** Begin **

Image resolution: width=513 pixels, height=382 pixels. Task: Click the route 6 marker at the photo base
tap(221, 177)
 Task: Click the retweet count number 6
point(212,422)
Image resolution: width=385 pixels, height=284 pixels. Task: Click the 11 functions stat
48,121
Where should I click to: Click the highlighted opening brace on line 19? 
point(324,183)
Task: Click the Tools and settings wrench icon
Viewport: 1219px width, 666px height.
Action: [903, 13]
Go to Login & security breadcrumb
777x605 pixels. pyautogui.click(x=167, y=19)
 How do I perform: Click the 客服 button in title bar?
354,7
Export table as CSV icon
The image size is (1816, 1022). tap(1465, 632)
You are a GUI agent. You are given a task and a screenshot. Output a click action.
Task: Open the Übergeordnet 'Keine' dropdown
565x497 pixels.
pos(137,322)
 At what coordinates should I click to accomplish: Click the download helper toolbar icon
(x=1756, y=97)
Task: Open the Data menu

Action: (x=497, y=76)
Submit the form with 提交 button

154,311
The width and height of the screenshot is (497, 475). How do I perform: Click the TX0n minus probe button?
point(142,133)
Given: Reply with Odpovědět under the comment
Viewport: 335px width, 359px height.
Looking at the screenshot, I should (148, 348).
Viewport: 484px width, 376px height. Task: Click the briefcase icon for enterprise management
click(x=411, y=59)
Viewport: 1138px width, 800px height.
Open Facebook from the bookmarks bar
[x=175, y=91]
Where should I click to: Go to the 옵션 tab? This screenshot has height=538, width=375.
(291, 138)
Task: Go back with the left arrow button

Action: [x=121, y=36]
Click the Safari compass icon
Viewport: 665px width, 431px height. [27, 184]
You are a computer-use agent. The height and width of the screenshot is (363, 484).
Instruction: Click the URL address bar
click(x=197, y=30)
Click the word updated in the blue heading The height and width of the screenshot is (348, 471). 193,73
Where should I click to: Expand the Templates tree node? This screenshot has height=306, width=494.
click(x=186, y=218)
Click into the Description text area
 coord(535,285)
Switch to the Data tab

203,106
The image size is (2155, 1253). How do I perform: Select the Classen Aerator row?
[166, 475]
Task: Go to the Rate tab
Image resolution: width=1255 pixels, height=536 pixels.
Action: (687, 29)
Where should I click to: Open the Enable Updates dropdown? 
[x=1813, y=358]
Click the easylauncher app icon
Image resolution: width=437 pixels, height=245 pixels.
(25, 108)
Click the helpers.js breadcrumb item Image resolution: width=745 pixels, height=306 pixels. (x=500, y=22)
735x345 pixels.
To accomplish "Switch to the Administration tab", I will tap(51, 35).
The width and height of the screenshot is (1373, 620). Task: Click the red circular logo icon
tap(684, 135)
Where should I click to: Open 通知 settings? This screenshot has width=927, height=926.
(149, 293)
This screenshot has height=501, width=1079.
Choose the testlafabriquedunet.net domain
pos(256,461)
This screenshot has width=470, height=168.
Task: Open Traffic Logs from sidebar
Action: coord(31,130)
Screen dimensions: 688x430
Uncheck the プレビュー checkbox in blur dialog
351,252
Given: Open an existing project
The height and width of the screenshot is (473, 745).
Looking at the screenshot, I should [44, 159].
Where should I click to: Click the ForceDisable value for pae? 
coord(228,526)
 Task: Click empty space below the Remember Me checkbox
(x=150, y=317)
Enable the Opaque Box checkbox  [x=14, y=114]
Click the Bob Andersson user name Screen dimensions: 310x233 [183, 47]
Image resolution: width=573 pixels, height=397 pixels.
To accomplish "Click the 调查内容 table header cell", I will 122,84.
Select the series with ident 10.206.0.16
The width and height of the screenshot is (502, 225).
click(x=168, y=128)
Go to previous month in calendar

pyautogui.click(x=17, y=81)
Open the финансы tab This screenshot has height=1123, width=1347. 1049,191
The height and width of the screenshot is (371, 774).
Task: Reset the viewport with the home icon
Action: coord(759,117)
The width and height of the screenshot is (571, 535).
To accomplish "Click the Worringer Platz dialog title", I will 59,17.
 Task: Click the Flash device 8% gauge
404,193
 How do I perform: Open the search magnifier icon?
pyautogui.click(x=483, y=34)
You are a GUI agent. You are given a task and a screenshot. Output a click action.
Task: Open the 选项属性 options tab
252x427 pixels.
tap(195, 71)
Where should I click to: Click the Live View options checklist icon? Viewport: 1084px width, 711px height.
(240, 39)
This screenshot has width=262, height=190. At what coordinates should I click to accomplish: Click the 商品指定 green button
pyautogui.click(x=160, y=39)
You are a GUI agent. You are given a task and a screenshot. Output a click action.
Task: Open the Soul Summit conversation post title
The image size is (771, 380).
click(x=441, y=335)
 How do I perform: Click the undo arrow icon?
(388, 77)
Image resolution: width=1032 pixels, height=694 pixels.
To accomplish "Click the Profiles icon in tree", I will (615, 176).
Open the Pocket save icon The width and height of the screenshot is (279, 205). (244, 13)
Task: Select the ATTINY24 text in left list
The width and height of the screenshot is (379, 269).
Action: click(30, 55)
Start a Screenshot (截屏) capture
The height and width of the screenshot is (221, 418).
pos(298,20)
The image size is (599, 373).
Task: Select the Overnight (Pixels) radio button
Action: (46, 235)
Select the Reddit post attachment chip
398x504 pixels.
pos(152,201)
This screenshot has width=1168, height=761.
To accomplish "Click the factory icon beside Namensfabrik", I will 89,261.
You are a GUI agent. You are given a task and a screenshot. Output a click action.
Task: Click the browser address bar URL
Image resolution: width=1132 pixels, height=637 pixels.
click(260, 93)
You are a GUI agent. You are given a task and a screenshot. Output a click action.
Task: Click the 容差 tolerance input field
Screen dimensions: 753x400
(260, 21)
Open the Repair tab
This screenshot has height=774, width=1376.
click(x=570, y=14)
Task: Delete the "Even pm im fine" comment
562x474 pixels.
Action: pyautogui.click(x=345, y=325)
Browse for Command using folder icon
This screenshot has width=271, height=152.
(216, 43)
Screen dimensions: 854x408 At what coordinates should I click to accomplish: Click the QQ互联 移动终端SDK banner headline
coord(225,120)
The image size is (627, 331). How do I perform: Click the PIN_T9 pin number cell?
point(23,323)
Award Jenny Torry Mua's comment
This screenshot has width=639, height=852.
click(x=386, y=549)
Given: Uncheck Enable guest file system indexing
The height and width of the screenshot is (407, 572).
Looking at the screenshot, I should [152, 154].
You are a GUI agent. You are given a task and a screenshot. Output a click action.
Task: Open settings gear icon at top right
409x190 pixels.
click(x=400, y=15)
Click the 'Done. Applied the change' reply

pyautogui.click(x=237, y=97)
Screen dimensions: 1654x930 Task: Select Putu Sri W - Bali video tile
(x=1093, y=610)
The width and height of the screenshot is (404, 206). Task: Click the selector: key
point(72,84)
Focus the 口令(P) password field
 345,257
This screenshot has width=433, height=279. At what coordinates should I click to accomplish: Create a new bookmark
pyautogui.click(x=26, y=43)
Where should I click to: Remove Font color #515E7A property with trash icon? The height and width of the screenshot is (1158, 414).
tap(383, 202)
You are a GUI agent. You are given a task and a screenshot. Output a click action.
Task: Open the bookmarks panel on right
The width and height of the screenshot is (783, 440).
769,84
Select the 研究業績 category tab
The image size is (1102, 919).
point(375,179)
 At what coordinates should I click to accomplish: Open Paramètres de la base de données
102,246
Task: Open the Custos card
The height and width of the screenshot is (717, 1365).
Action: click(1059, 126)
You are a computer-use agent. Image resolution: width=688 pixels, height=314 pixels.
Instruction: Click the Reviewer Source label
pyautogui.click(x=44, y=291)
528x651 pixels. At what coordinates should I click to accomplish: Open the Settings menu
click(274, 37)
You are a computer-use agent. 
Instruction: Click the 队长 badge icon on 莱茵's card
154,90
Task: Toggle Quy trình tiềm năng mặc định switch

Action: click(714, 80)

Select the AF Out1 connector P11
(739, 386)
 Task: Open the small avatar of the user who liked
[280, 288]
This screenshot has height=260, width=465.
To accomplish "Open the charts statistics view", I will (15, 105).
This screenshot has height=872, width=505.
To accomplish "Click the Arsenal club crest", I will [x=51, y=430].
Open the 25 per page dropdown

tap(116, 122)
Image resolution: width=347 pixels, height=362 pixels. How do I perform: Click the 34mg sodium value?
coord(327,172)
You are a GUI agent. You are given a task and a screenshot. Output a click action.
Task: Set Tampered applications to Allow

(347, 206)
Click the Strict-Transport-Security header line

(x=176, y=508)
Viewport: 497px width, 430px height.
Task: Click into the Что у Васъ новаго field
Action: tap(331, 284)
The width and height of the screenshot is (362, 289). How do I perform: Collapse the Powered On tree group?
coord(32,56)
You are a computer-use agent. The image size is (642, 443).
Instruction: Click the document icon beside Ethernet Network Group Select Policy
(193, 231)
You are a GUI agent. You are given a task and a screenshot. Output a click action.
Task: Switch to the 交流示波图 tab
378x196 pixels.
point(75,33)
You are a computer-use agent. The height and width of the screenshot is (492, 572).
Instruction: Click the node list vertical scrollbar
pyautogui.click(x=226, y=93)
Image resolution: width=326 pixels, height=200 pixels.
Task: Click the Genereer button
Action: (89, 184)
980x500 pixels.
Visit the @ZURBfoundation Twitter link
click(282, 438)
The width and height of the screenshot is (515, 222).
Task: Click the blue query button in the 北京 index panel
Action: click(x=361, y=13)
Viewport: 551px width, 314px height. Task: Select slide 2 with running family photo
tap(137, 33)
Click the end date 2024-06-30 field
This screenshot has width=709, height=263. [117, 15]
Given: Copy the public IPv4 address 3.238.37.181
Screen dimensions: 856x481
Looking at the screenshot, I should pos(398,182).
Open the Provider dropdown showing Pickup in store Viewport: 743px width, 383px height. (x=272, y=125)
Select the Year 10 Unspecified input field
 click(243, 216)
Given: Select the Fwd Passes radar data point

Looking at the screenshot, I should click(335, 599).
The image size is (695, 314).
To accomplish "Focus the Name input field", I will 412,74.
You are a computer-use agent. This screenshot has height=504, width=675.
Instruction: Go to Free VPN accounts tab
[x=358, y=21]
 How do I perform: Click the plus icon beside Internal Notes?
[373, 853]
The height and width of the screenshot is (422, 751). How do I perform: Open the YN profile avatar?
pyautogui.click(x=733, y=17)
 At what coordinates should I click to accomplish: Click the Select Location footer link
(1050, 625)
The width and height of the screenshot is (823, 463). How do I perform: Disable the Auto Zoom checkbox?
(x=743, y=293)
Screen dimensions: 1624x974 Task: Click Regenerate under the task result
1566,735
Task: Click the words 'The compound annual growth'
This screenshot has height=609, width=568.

** End **

**Exercise task:**
Render the lines from the very first one through the line containing "Looking at the screenshot, I should (148, 348).", inclusive, as a Markdown table with columns No. and Line text, numbering each row and skipping blank lines.

**The result:**
| No. | Line text |
|---|---|
| 1 | Image resolution: width=513 pixels, height=382 pixels. Task: Click the route 6 marker at the photo base |
| 2 | tap(221, 177) |
| 3 |  Task: Click the retweet count number 6 |
| 4 | point(212,422) |
| 5 | Image resolution: width=385 pixels, height=284 pixels. Task: Click the 11 functions stat |
| 6 | 48,121 |
| 7 | Where should I click to: Click the highlighted opening brace on line 19?  |
| 8 | point(324,183) |
| 9 | Task: Click the Tools and settings wrench icon |
| 10 | Viewport: 1219px width, 666px height. |
| 11 | Action: [903, 13] |
| 12 | Go to Login & security breadcrumb |
| 13 | 777x605 pixels. pyautogui.click(x=167, y=19) |
| 14 |  How do I perform: Click the 客服 button in title bar? |
| 15 | 354,7 |
| 16 | Export table as CSV icon |
| 17 | The image size is (1816, 1022). tap(1465, 632) |
| 18 | You are a GUI agent. You are given a task and a screenshot. Output a click action. |
| 19 | Task: Open the Übergeordnet 'Keine' dropdown |
| 20 | 565x497 pixels. |
| 21 | pos(137,322) |
| 22 |  At what coordinates should I click to accomplish: Click the download helper toolbar icon |
| 23 | (x=1756, y=97) |
| 24 | Task: Open the Data menu |
| 25 | Action: (x=497, y=76) |
| 26 | Submit the form with 提交 button |
| 27 | 154,311 |
| 28 | The width and height of the screenshot is (497, 475). How do I perform: Click the TX0n minus probe button? |
| 29 | point(142,133) |
| 30 | Given: Reply with Odpovědět under the comment |
| 31 | Viewport: 335px width, 359px height. |
| 32 | Looking at the screenshot, I should (148, 348). |